New defence against superbugs
doi:10.1038/nindia.2015.151 Published online 17 November 2015
Researchers have synthesized monomers and dimers of vancomycin aglycon that can inhibit the growth of various ‘superbugs’ ― bacteria that are resistant to multiple drugs1. These compounds killed bacteria more efficiently than existing antibiotics such as vancomycin and hence could emerge as powerful antibiotics.
Studies had shown that disease-causing bacteria such as Staphylococcus aureus and Enterococcus faecium have developed resistance to vancomycin, the most potent antibiotic.
To find effective antibiotics, the researchers synthesized vancomycin aglycon monomers and dimers containing positively charged fat-loving pockets that had an affinity for the negatively charged cell membranes of bacteria.
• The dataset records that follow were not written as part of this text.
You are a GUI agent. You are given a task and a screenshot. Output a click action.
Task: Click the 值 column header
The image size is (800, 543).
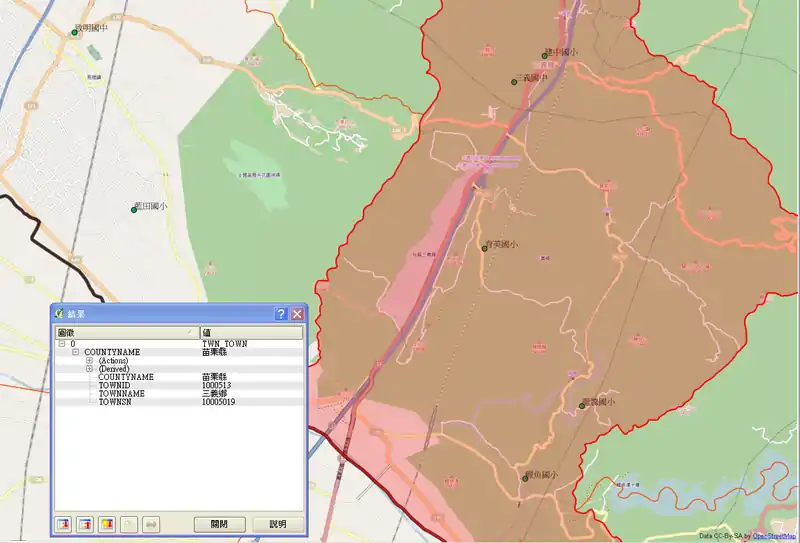(250, 332)
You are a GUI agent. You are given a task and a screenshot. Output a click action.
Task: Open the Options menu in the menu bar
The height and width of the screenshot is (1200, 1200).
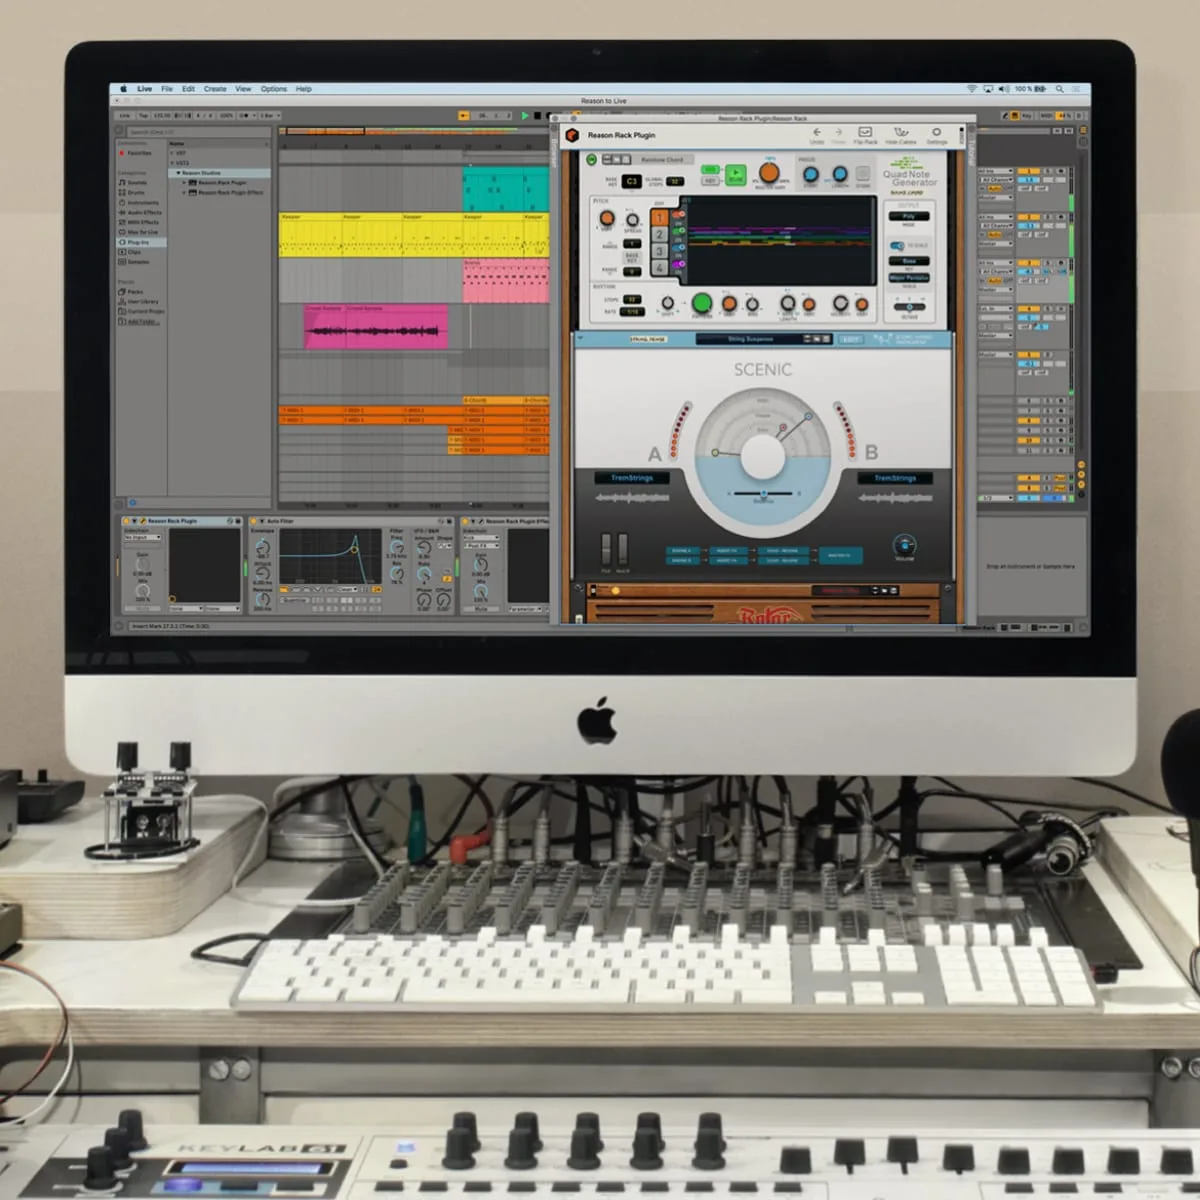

They probed the antibacterial activities of the vancomycin derivatives by exposing them to vancomycin-sensitive and vancomycin-resistant S. aureus and E. faecium in culture and whole blood.
One of the vancomycin aglycon monomers showed a 115 times higher antibacterial activity against vancomycin-resistant E. faecium than vancomycin. The vancomycin aglycon dimers were also found to be more effective than vancomycin against vancomycin-resistant and vancomycin-intermediate-resistant S. aureus and vancomycin-sensitive E. faecium.
One of the dimers exhibited a 300 times higher antibacterial activity against vancomycin-resistant E. faecium than vancomycin. This dimer killed bacteria at low concentrations and retained its antibacterial activity in whole blood.
The vancomycin derivatives, particularly dimers, achieved such high antibacterial activities by efficiently inhibiting the biosynthesis of peptidoglycan, which helps build the bacterial cell wall, the researchers say.